I met a nice old lady named Janet, with a British accent and a penchant for Siamese cats, and we talked about her newest addition, a neurotic Siamese fellow who has taken up residence under her settee for the last three weeks and won’t come out (boy, I wish my friend Jan were still alive — she spoke cat quite fluently).
I had a long conversation with my friend MR about why I want to convert and how crazy I really am (at least marginally), which helped me to clarify some things and think about some others. It turns out that a Facebook friend of mine from a town about an hour and a half away is good friends with her. Small world. MR confirms that it’s really, really difficult to be Jewish here, as if I didn’t already know that. She says that’s part of the reward of it, and I can certainly understand that perspective.

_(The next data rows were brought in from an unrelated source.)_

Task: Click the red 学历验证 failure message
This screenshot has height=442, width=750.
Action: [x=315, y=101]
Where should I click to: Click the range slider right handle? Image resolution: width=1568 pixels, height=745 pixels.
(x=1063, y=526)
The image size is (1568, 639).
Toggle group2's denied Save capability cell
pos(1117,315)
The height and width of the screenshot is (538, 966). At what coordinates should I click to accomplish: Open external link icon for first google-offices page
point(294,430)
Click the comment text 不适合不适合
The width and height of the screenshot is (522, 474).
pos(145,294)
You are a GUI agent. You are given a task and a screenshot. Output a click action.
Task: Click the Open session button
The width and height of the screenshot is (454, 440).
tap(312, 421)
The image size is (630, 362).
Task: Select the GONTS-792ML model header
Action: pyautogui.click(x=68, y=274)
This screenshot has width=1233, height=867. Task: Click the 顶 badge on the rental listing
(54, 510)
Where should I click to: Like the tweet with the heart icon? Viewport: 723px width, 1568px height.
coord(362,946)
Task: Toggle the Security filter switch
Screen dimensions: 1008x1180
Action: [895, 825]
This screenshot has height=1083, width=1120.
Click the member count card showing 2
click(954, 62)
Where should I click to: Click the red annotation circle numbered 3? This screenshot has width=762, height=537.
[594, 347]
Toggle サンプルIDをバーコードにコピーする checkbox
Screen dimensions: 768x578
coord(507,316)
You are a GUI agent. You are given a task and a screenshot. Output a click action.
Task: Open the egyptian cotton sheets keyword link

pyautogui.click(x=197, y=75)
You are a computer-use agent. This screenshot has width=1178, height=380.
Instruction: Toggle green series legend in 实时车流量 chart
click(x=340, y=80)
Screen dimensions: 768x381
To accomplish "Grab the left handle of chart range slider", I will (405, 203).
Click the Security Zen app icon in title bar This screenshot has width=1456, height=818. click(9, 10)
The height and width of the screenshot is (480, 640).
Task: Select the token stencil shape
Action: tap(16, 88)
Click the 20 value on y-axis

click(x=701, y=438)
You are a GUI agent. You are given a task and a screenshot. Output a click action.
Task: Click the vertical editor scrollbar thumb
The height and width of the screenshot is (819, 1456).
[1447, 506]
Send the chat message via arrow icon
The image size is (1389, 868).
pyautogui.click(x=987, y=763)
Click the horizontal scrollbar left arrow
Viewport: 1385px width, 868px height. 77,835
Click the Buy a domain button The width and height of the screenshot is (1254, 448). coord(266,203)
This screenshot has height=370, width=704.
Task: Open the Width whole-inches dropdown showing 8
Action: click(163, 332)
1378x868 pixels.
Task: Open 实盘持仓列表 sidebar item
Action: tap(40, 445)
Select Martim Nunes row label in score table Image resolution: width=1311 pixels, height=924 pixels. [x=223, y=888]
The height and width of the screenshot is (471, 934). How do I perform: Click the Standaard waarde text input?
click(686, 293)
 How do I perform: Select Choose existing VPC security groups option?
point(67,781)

As usual, the rabbi was on form, and I really enjoyed the singing. At the end of the haftarah, he gave an “insight” about a child who is dragged onto a bus and taken away to a harsh environment with barracks-style living, guards who restrict your every move, and bad food…which turns out to be summer camp, which is all worthwhile at the end. I laughed involuntarily, since I hold the (ignominious) distinction of being someone who ran away from summer camp at the age of nine, since I hated it precisely that much. (It wasn’t worthwhile, at least not at the time, but I made my friend Ed laugh so hard he had to pull the car over because he couldn’t see straight enough to drive when I told him the story, so I guess it came to a little bit of something after all.)
I made it most of the way home before they caught me, although that was really only about a mile and a half.
Anyway, I do want to write more, but I also want to go to bed. I didn’t sleep well last night, and really kind of dragged myself out this morning.